Collected data:
____

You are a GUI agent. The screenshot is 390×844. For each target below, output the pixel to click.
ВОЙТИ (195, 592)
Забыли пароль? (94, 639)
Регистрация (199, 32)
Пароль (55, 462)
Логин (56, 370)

____

Word for word, transcribe all of the entries shown above.

Output for this task:
You are a GUI agent. The screenshot is 390×844. For each target below, output the pixel to click.
ВОЙТИ (195, 592)
Забыли пароль? (94, 639)
Регистрация (199, 32)
Пароль (55, 462)
Логин (56, 370)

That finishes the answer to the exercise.